Again, has anyone used this or what would you recommend for someone with fairly big hands?

Thanks


----------



## mike9 (Jul 13, 2012)

The Mac Superior is my go to bread knife, but the Tojiro ITK is a carbon copy right down to the edge grind for less money - almost $40 less. If you go with the Tojiro purchase another item to get to $60 to get free shipping.

http://www.chefknivestogo.com/toitkbrkn.html


----------



## richjonesy (Jun 12, 2017)

mike9 said:


> The Mac Superior is my go to bread knife, but the Tojiro ITK is a carbon copy right down to the edge grind for less money - almost $40 less.
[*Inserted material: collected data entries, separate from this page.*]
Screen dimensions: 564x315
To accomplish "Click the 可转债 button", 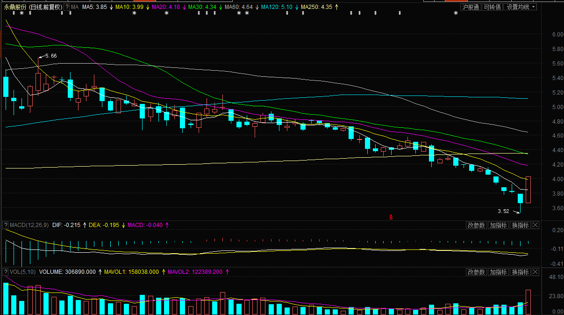I will click(x=492, y=7).
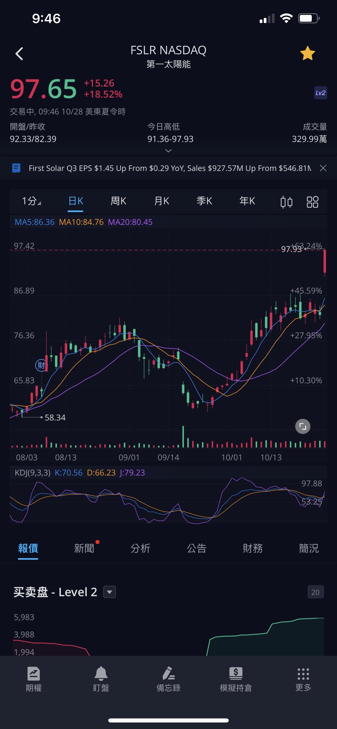Image resolution: width=337 pixels, height=729 pixels.
Task: Expand quote details with down chevron
Action: 168,151
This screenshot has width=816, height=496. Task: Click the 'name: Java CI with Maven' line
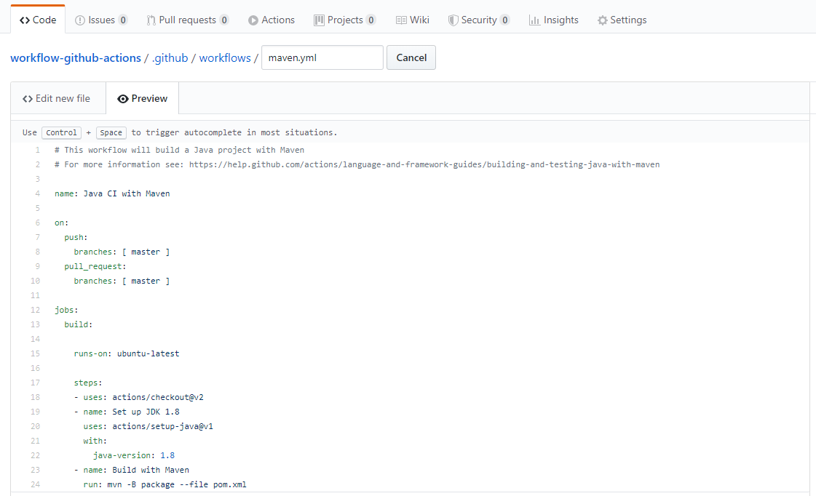[112, 193]
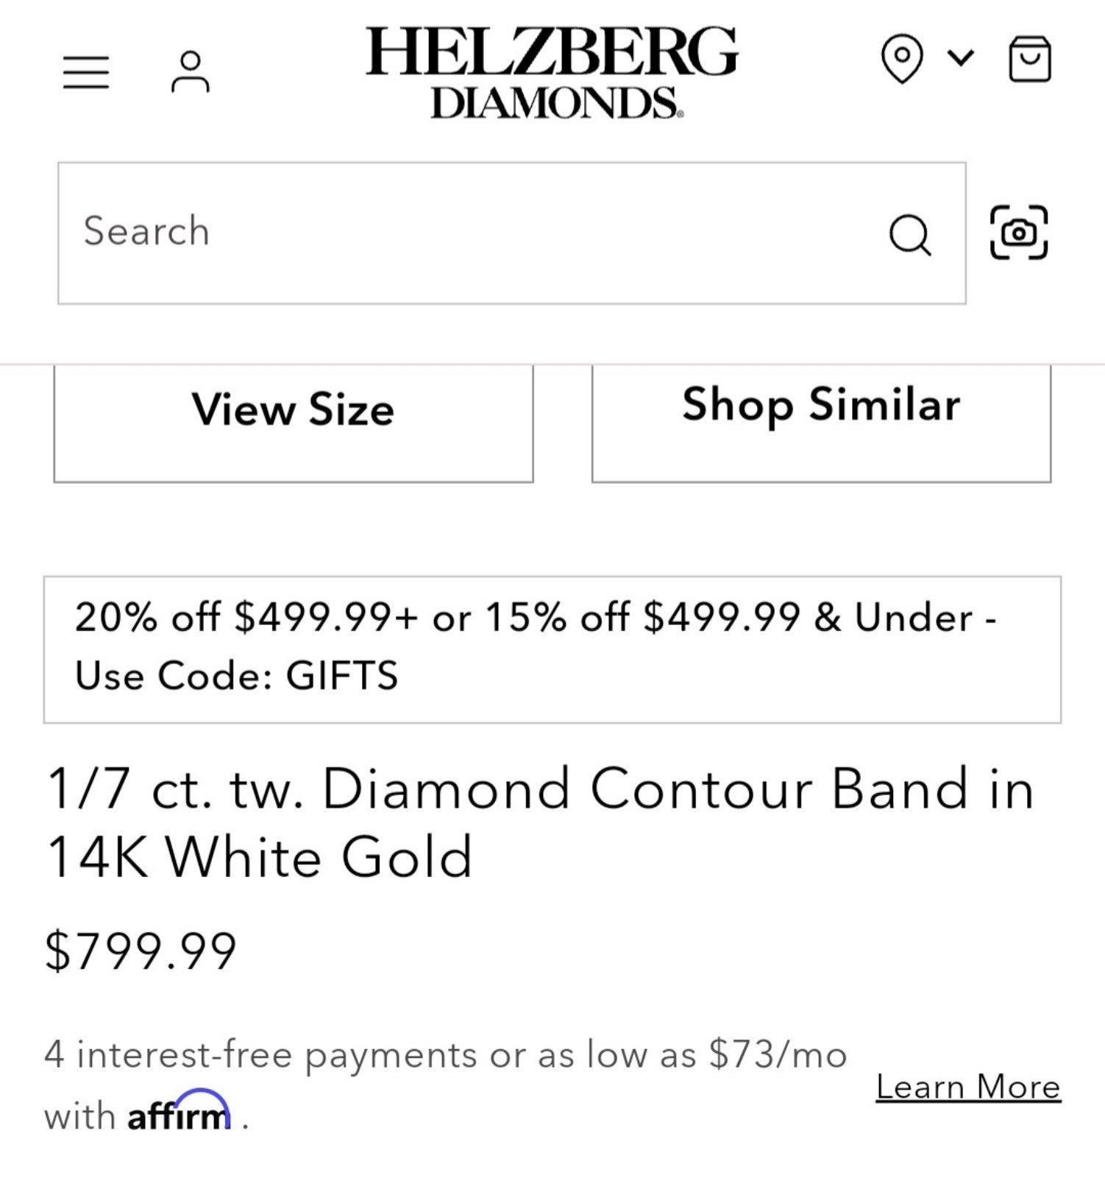Click the Helzberg Diamonds logo
Screen dimensions: 1105x1178
(x=552, y=72)
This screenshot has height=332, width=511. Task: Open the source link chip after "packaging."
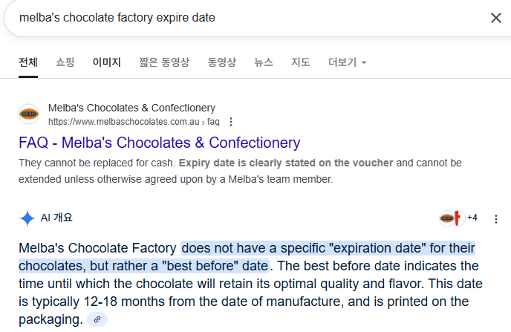pos(97,319)
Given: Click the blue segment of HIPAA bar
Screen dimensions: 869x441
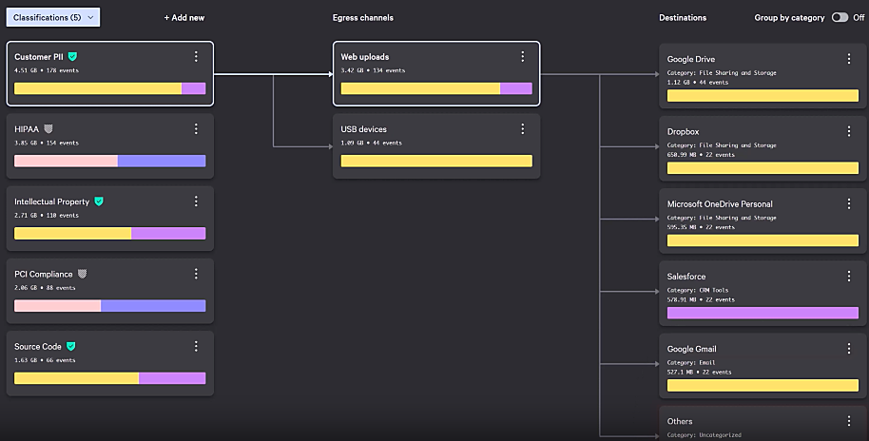Looking at the screenshot, I should coord(161,161).
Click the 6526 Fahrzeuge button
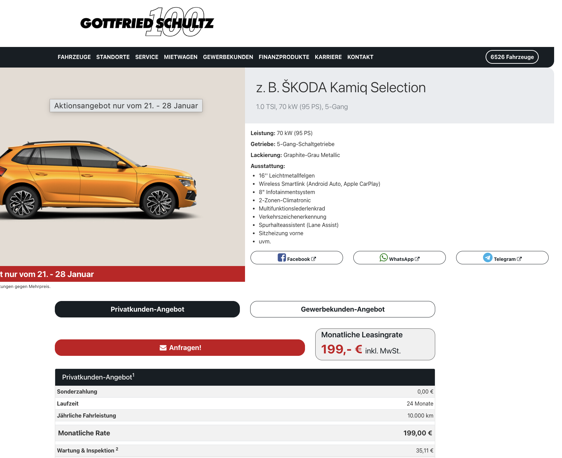562x458 pixels. pos(512,57)
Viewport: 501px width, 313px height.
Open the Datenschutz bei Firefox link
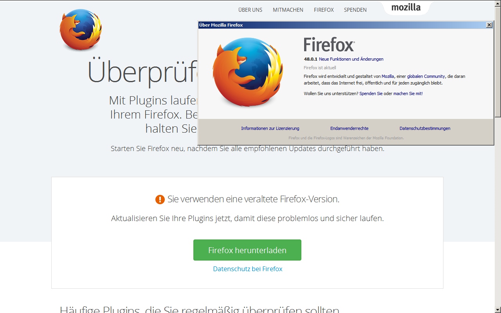pyautogui.click(x=248, y=269)
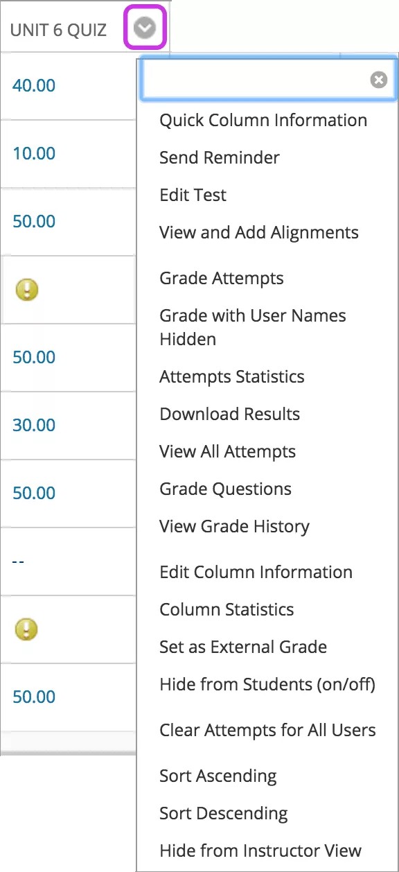The width and height of the screenshot is (399, 872).
Task: View Grade History for the column
Action: point(235,526)
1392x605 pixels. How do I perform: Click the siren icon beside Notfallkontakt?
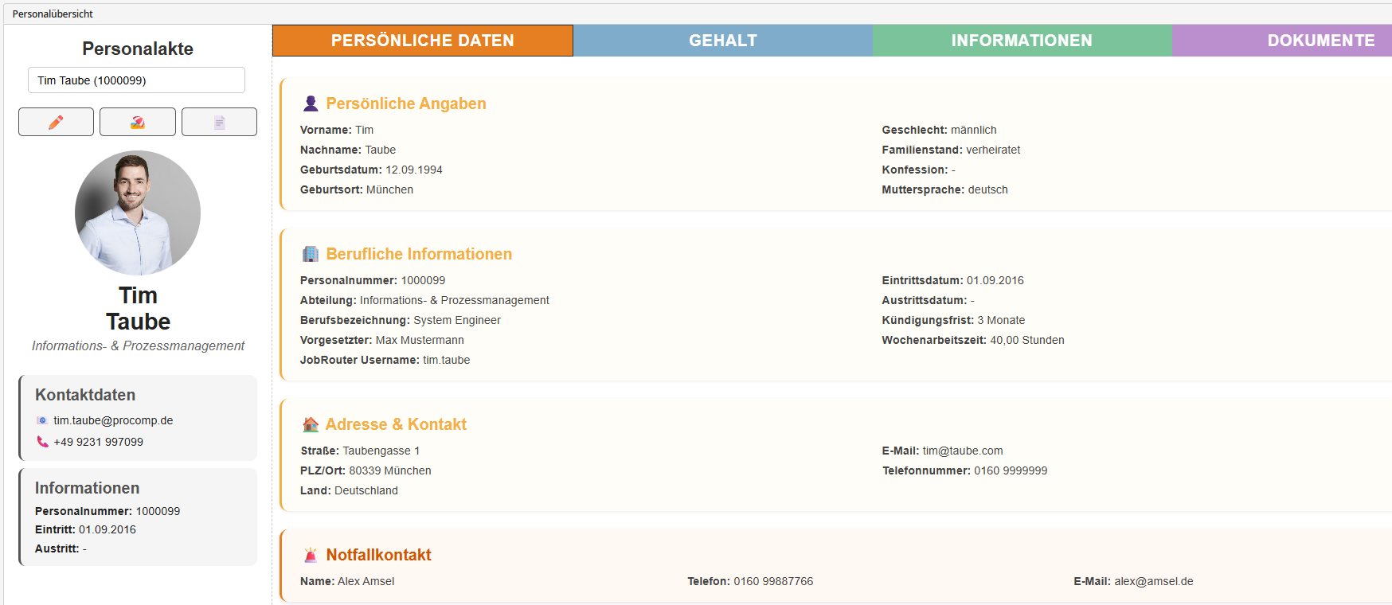point(311,555)
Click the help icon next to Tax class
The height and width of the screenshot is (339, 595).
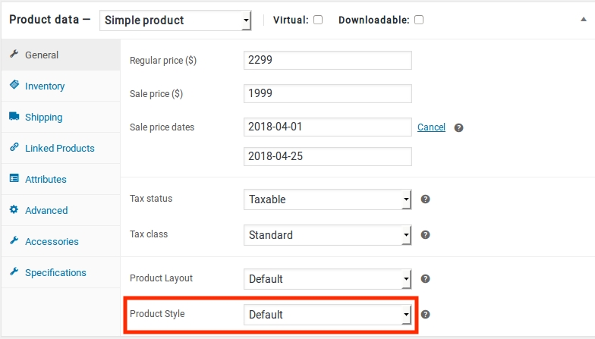click(425, 235)
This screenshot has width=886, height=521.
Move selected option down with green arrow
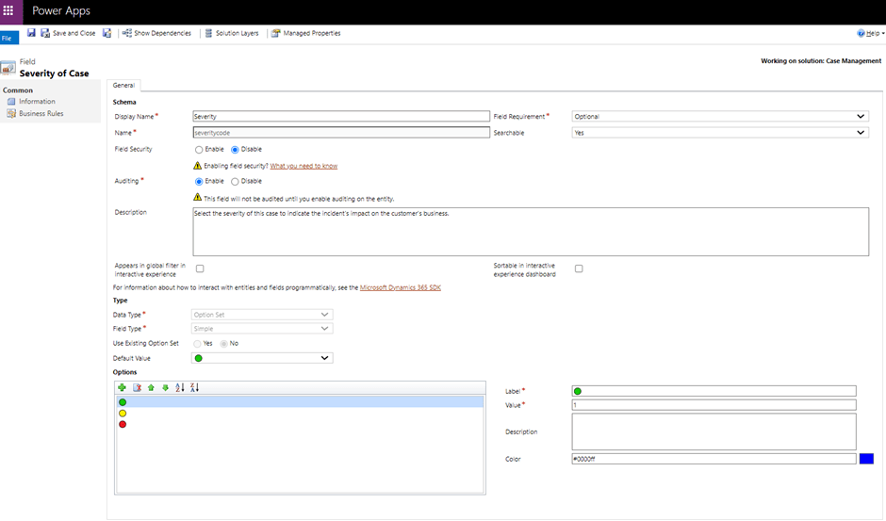[x=165, y=387]
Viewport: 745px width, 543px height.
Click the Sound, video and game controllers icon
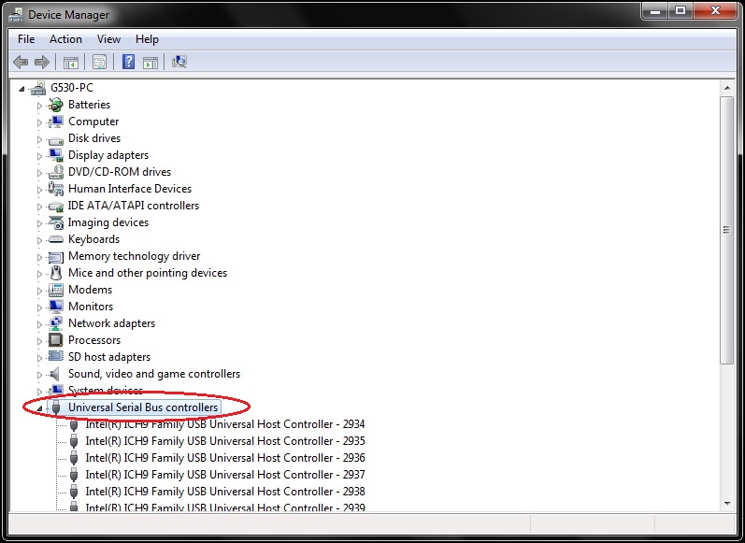[x=56, y=374]
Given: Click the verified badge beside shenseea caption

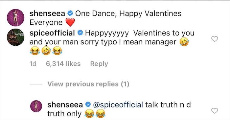Looking at the screenshot, I should [x=70, y=13].
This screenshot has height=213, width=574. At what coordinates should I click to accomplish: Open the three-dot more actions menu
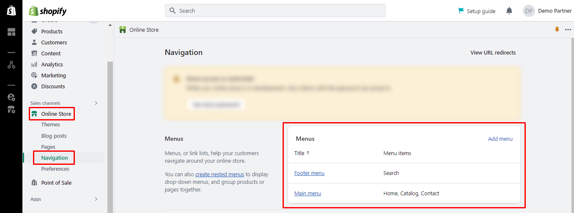coord(568,30)
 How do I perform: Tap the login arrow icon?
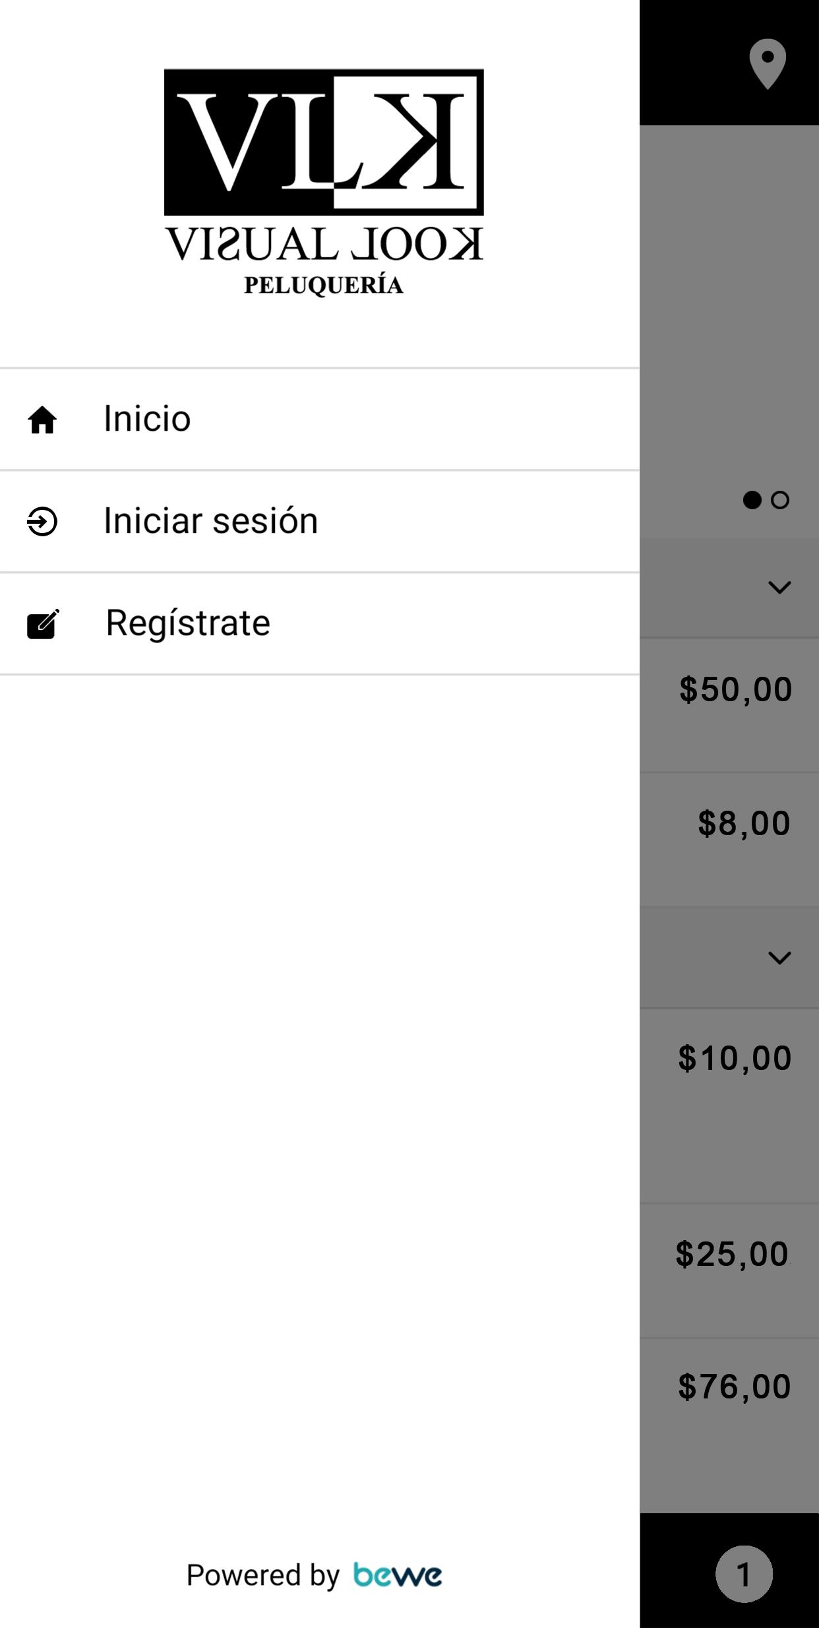pyautogui.click(x=42, y=521)
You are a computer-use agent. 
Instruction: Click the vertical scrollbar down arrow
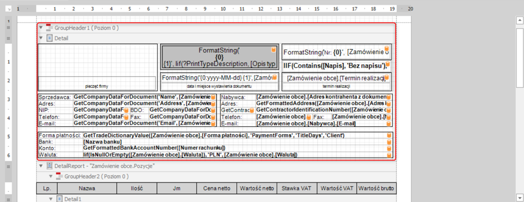(x=519, y=197)
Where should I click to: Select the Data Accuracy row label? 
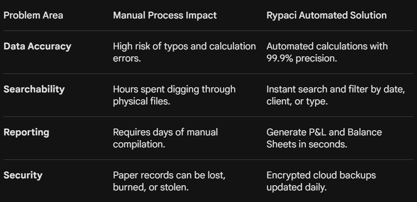37,46
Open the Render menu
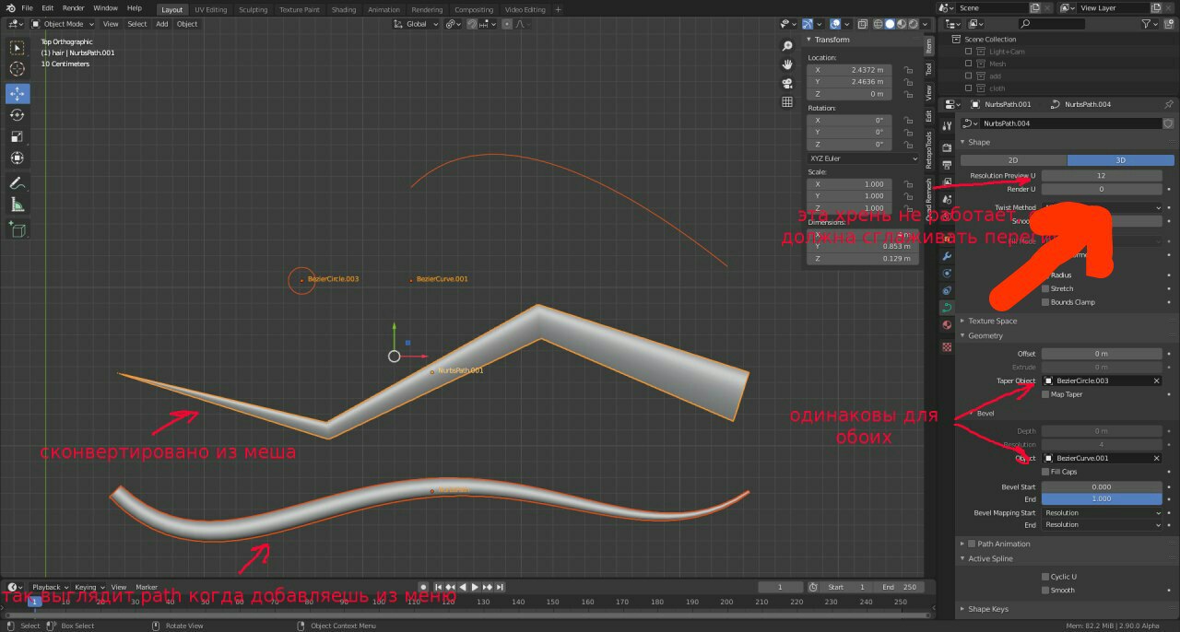 pyautogui.click(x=73, y=8)
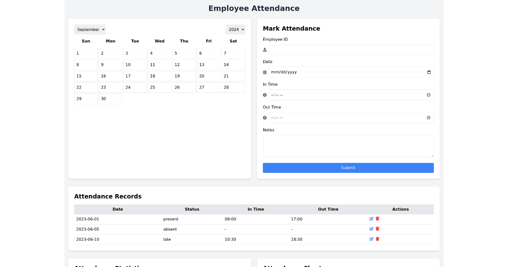The image size is (508, 267).
Task: Edit the 2023-06-10 attendance record
Action: click(371, 239)

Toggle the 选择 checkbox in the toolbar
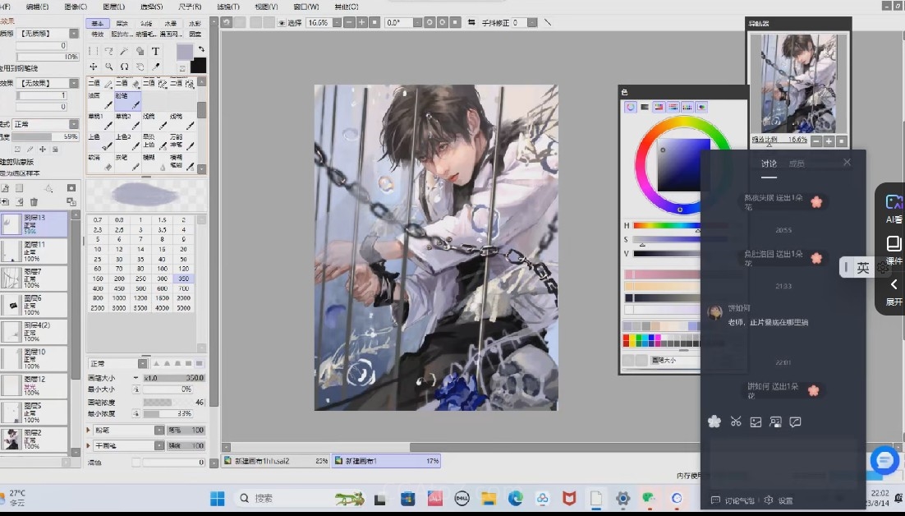pos(283,23)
If you go with the Tojiro purchase another item to get to $60 to get free shipping.
> 
> http://www.chefknivestogo.com/toitkbrkn.html


Thanks, I really like the look of the Tojiro. Struggling to find one in the U.K. Though.


----------



## rick alan (Nov 15, 2012)

The Zhen 10.5" is on amazon.uk, no personal experience with it but of 440C steel and yoshihiro is behind them

links are being blocked for some reason, try to split it with spaces:

amazon . co . uk/Japanese-Carbon-Stainless-Hollow-10-5-Inch/dp/B00E0EF6H4/ref=sr_1_3?ie=UTF8&qid=1502932991&sr=8-3&keywords=yoshihiro++bread+knife


----------



## scott livesey (Jan 25, 2013)

search the thrift stores for bread knife. I found a serrated Gerber with a 12" blade for $2. Works great on bread, boneless roasts, and melons.
for a paring that keeps knuckles off the board, look for a double bevel ajikiri. ones I have are 1 1/4 to 1 1/2 inches high and are angled so hand stays off board.


----------



## millionsknives (Apr 25, 2014)

+1 on the Tojiro bread knife. I got one a few months ago and it works great not just on crusty bread but also tomatoes and bbq meats. Whatever bread knife you get make sure the scallops are BIG so you can actually sharpen the thing down the line.


----------



## Iceman (Jan 4, 2011)

The grocery store that I use has a nice bread knife for $7.49; and a good paring knife for $4.99. They both have nice grippy handles and the paring knife looks like it would clear my _Chef's Choice_ sharpener just fine.


----------



## scott livesey (Jan 25, 2013)

and I bet the bread won't complain that it was sliced with grocery store special instead of a Ichiki Pankatta


----------



## rick alan (Nov 15, 2012)

Well in all honesty I don't use bread knives. The only thing I feel they really excel at is crusty bread, and I don't eat it.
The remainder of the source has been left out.